-- BEGIN Exercise input --

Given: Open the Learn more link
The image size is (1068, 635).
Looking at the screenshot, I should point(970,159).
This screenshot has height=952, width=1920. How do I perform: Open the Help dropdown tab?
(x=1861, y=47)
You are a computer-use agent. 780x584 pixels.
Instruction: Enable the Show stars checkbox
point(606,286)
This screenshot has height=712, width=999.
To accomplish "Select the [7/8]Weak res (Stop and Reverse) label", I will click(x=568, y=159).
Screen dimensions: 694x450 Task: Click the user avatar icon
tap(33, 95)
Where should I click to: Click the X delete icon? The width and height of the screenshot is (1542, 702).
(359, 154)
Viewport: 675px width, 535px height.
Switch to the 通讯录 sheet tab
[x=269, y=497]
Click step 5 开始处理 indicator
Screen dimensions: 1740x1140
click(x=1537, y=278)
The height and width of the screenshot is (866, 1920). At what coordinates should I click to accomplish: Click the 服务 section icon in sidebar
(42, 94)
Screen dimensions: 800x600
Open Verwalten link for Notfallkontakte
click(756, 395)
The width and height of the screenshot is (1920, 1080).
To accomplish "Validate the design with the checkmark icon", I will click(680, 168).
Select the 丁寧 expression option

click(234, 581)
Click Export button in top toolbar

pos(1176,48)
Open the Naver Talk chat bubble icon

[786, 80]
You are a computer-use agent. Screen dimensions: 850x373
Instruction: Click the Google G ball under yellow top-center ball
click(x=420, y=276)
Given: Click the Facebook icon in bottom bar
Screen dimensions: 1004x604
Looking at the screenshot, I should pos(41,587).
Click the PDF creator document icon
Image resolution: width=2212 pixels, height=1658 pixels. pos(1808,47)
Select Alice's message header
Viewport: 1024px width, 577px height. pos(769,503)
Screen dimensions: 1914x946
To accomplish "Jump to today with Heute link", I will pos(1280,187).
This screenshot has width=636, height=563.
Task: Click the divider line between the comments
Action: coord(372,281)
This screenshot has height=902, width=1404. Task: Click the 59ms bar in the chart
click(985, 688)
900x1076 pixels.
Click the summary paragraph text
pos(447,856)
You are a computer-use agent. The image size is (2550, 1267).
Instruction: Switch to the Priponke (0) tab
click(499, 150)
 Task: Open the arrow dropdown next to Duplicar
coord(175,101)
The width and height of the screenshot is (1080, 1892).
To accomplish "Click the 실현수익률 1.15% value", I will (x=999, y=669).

-- END Exercise input --

=== What to work on ===
Copy the records above line for line, without any changes.

=== Correct answer ===
Given: Open the Learn more link
The image size is (1068, 635).
Looking at the screenshot, I should point(970,159).
This screenshot has height=952, width=1920. How do I perform: Open the Help dropdown tab?
(x=1861, y=47)
You are a computer-use agent. 780x584 pixels.
Instruction: Enable the Show stars checkbox
point(606,286)
This screenshot has height=712, width=999.
To accomplish "Select the [7/8]Weak res (Stop and Reverse) label", I will click(x=568, y=159).
Screen dimensions: 694x450 Task: Click the user avatar icon
tap(33, 95)
Where should I click to: Click the X delete icon? The width and height of the screenshot is (1542, 702).
(359, 154)
Viewport: 675px width, 535px height.
Switch to the 通讯录 sheet tab
[x=269, y=497]
Click step 5 开始处理 indicator
Screen dimensions: 1740x1140
click(x=1537, y=278)
The height and width of the screenshot is (866, 1920). At what coordinates should I click to accomplish: Click the 服务 section icon in sidebar
(42, 94)
Screen dimensions: 800x600
Open Verwalten link for Notfallkontakte
click(756, 395)
The width and height of the screenshot is (1920, 1080).
To accomplish "Validate the design with the checkmark icon", I will click(680, 168).
Select the 丁寧 expression option

click(234, 581)
Click Export button in top toolbar

pos(1176,48)
Open the Naver Talk chat bubble icon

[786, 80]
You are a computer-use agent. Screen dimensions: 850x373
Instruction: Click the Google G ball under yellow top-center ball
click(x=420, y=276)
Given: Click the Facebook icon in bottom bar
Screen dimensions: 1004x604
Looking at the screenshot, I should pos(41,587).
Click the PDF creator document icon
Image resolution: width=2212 pixels, height=1658 pixels. pos(1808,47)
Select Alice's message header
Viewport: 1024px width, 577px height. pos(769,503)
Screen dimensions: 1914x946
To accomplish "Jump to today with Heute link", I will pos(1280,187).
This screenshot has width=636, height=563.
Task: Click the divider line between the comments
Action: coord(372,281)
This screenshot has height=902, width=1404. Task: Click the 59ms bar in the chart
click(985, 688)
900x1076 pixels.
Click the summary paragraph text
pos(447,856)
You are a computer-use agent. The image size is (2550, 1267).
Instruction: Switch to the Priponke (0) tab
click(499, 150)
 Task: Open the arrow dropdown next to Duplicar
coord(175,101)
The width and height of the screenshot is (1080, 1892).
To accomplish "Click the 실현수익률 1.15% value", I will (x=999, y=669).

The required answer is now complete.